The homicide “clearance rate,” the percentage of killings solved by the police, was 45.5 percent last year; today it is 32.8 percent, the police said. Nationally, the rate was 64 percent in 2013, the most recent year for which the Justice Department has statistics.

In response, the Rawlings-Blake administration has created a “war room” — a controversial term here, given tensions between the police and residents — where detectives, prosecutors and federal agents trace weapons and track down criminals. Mr. Davis, the police commissioner, says the team has identified 238 “gun toters,” all suspected of homicides or nonfatal shootings. None are behind bars.

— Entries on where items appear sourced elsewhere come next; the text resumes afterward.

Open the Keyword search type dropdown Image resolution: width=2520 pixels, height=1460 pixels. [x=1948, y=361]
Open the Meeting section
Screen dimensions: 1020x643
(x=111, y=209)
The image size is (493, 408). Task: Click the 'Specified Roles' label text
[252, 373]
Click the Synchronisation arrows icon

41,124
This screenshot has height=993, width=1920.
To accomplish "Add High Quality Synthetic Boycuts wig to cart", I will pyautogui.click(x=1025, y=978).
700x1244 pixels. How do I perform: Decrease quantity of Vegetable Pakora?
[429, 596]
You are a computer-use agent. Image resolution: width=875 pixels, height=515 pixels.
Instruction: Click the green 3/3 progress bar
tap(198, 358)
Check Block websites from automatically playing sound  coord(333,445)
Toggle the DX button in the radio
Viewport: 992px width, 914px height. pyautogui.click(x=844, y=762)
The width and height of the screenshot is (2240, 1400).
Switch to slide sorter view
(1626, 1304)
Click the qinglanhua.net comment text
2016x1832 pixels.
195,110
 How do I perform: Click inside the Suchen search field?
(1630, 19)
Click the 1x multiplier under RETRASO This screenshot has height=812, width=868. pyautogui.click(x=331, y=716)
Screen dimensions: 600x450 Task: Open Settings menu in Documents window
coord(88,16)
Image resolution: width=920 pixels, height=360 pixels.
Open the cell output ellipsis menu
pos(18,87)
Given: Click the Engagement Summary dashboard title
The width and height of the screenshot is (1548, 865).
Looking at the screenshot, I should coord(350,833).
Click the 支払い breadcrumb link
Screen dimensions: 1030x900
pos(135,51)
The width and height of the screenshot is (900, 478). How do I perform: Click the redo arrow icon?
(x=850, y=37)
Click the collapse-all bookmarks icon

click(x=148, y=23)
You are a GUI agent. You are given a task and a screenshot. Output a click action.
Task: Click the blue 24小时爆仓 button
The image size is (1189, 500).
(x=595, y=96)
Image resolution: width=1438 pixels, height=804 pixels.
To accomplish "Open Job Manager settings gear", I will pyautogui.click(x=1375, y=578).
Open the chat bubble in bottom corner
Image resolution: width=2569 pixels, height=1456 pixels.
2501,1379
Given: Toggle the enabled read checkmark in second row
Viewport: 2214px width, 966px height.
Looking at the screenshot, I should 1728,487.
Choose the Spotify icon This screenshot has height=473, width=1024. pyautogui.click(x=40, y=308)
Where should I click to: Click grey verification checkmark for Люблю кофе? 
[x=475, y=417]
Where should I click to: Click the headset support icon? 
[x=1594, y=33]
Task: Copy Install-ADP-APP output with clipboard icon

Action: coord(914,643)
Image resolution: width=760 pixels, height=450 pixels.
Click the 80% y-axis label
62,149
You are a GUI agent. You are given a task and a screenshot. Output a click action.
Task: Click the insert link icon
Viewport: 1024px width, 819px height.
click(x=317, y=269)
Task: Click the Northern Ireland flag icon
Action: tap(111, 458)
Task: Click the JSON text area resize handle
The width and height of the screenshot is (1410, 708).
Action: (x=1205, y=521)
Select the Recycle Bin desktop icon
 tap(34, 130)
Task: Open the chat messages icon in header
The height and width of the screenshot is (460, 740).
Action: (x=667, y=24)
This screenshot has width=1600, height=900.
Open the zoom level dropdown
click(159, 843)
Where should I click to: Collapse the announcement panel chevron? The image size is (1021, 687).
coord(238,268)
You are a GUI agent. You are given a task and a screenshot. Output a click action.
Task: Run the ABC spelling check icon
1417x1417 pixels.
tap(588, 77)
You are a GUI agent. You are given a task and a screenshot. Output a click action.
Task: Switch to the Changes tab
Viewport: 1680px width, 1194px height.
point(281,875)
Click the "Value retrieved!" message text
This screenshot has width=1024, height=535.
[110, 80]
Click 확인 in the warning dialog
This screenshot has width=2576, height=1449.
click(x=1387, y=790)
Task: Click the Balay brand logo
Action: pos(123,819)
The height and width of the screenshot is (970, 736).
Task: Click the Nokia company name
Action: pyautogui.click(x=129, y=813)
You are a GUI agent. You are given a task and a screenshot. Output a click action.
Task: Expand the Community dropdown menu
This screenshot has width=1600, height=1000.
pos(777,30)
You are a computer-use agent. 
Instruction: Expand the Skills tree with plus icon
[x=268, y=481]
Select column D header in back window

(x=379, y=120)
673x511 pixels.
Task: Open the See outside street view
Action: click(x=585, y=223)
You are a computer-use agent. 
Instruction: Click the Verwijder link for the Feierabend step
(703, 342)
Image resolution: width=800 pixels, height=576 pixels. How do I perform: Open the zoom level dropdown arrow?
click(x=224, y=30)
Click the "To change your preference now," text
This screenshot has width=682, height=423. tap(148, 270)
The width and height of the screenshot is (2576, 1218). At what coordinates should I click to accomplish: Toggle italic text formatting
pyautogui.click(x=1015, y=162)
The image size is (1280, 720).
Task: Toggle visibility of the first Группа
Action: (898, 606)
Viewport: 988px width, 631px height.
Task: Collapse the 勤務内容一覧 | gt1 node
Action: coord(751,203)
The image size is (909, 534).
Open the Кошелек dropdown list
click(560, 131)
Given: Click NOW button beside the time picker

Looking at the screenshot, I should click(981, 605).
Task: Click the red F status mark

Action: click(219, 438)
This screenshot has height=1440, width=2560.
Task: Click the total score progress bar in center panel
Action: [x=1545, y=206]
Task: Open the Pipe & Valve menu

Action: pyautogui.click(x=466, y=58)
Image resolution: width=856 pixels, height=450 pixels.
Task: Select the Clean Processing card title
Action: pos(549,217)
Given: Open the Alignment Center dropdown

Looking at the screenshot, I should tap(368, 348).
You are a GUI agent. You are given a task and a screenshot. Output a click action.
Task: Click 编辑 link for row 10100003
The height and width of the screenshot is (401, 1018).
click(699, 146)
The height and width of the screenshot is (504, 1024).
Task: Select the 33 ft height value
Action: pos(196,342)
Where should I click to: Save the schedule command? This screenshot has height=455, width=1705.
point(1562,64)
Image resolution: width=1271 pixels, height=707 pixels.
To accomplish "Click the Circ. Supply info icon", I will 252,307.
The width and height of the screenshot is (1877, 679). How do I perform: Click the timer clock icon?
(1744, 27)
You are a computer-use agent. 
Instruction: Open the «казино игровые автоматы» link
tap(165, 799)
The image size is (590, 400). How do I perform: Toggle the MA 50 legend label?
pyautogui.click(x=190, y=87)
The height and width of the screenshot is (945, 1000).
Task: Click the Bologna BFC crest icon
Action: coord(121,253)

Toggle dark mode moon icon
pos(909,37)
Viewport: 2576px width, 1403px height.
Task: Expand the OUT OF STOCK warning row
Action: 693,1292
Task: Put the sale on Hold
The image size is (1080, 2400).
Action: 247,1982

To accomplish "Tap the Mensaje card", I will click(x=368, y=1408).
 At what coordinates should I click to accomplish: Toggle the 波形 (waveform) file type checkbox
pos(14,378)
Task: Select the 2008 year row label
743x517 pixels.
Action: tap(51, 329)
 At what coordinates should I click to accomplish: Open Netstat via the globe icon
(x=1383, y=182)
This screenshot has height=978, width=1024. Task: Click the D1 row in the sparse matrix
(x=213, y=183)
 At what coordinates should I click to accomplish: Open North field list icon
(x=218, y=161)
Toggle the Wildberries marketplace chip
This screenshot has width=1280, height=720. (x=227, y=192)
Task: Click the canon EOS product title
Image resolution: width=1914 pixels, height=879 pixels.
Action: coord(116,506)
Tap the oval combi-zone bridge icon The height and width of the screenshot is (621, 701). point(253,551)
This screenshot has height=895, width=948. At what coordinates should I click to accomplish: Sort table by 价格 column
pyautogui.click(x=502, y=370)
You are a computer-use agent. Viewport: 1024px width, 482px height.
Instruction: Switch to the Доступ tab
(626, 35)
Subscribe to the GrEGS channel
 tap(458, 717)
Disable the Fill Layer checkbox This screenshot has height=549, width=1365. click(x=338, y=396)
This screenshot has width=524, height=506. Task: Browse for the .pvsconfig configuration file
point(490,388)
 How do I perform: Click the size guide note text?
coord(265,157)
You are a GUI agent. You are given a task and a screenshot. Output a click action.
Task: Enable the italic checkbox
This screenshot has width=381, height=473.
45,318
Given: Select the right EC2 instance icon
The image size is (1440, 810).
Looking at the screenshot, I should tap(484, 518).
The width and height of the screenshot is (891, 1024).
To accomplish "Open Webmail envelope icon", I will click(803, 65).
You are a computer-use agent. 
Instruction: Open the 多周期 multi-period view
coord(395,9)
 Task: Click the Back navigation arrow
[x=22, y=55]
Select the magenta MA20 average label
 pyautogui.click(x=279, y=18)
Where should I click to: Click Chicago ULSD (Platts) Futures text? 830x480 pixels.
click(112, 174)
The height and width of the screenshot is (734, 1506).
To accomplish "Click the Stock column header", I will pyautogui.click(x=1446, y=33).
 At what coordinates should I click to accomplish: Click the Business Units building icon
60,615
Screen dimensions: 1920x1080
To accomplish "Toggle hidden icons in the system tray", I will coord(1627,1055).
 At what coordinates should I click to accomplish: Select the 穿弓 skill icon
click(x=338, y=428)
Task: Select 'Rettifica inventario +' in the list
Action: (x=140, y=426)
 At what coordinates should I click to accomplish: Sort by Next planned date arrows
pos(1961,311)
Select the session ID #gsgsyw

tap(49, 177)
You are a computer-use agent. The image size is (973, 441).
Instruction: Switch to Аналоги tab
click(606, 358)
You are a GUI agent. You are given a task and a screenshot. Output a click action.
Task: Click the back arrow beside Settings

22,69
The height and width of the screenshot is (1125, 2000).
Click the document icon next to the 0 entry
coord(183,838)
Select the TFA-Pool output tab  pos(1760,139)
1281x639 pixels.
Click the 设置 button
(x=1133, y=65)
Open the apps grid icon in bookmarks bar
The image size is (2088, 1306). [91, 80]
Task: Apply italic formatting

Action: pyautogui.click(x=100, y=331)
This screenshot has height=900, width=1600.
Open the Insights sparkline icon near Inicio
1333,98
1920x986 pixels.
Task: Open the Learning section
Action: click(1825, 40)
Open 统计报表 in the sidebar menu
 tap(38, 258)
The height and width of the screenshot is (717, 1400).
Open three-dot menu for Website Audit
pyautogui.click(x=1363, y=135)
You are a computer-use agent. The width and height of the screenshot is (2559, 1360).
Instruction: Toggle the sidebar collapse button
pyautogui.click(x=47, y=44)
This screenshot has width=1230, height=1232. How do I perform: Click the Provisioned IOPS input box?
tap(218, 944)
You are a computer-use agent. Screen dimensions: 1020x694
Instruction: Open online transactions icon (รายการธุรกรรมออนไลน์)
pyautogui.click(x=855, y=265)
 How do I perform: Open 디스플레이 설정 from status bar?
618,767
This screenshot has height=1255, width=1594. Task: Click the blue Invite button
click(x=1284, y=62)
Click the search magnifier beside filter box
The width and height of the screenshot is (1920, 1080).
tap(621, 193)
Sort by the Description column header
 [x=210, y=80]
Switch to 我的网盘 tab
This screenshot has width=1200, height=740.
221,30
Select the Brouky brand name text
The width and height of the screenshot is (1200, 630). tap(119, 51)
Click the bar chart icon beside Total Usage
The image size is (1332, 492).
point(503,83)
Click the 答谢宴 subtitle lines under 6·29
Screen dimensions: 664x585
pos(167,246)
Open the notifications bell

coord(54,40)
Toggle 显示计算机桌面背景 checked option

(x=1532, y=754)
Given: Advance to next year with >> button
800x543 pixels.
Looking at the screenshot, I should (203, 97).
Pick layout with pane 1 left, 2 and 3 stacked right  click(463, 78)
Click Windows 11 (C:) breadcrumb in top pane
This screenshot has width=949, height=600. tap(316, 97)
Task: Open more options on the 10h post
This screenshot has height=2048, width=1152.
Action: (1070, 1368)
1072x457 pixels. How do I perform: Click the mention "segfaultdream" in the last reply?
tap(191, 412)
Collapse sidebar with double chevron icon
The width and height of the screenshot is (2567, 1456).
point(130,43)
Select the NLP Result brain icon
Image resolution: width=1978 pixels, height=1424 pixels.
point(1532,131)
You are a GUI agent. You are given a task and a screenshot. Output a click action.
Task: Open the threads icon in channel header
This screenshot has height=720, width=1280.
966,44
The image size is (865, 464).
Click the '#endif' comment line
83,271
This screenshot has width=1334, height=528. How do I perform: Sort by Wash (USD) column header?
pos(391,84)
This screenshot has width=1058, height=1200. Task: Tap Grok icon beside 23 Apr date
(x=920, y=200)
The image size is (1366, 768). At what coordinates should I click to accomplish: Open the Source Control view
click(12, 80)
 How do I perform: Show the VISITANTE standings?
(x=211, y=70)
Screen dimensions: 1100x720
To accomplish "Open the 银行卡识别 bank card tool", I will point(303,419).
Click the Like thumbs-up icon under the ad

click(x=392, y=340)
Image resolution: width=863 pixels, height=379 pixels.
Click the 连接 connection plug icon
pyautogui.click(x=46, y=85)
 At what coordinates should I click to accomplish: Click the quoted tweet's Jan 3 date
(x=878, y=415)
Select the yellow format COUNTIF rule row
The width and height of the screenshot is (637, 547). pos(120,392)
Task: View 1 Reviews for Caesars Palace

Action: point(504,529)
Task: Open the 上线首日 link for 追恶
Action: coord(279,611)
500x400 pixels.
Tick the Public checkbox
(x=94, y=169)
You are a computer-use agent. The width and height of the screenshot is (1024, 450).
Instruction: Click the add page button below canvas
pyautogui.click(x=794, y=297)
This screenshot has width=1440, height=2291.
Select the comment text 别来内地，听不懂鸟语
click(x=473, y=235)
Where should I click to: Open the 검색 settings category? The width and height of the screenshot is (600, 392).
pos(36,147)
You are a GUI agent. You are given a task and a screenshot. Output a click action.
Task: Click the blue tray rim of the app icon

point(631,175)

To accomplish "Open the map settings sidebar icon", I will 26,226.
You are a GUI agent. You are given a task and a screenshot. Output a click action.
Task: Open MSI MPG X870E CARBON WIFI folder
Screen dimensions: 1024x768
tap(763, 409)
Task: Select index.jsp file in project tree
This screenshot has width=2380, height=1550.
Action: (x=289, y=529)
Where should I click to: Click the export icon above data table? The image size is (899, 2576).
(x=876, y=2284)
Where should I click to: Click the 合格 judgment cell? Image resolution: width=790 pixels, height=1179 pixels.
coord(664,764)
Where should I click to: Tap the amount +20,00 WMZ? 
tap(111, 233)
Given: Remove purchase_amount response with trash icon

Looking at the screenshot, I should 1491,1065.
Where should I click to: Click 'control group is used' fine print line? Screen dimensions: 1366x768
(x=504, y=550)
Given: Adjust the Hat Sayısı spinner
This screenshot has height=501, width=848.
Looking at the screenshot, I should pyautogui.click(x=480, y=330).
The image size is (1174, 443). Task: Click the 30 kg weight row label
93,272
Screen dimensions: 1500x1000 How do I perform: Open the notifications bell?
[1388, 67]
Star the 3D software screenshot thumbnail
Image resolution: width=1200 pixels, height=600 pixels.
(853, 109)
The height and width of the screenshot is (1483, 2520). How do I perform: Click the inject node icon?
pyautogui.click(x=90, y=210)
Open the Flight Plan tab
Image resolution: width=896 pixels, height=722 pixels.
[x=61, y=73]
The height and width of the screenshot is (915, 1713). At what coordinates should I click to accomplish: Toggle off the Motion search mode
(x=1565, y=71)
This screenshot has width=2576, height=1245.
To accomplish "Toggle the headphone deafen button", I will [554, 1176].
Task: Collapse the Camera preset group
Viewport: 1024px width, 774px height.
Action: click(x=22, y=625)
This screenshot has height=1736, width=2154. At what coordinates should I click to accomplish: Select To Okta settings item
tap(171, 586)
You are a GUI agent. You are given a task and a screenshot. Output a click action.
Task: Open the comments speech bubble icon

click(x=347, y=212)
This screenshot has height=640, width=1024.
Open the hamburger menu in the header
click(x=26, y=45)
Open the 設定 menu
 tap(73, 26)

Don’t get me wrong. The cops’ failure to shut down Baltimore’s gang-fuelled violence should not be seen in isolation. I grew up in a state (Rhode Island) that was owned and operated by the mafia. I know what Gotham or Baltimore-style corruption looks like. It’s a cancer that consumes every aspect of society: police, politics, the courts, teachers, businessmen, criminals, the media, taxpayers, everyone. At some point, there are more leeches than hosts.

“A lot of people in white and wealthy corporate America said, ‘What did we not do, to make these neighborhoods better?’ ” said Tessa Hill-Aston, the president of the Baltimore chapter of the N.A.A.C.P., who also attended the Johns Hopkins reception. “There’s not a corporate board meeting where Freddie Gray’s name doesn’t come out of everyone’s mouth.”

To Mr. Hickman, these are hopeful signs. But as he looked around Mr. Daniels’s elegantly appointed living room that evening — just hours after a judge had set Nov. 30 as the date for the first of the six trials in Mr. Gray’s death — he also felt a sense of unease as he contemplated the murky path forward.

“The city is definitely on hold,” the pastor said. “We’re on ‘pause,’ waiting to press ‘play.’ ”

Everything either grows or dies. Allegations of racist redlining aside, Baltimore is dying. Those who look at the City’s firearms-related homicides and focus on the guns – rather than the system surrounding and supporting the criminals using them – are on a fool’s errand. In fact, they’re helping to maintain the status quo. Just like The New York Times.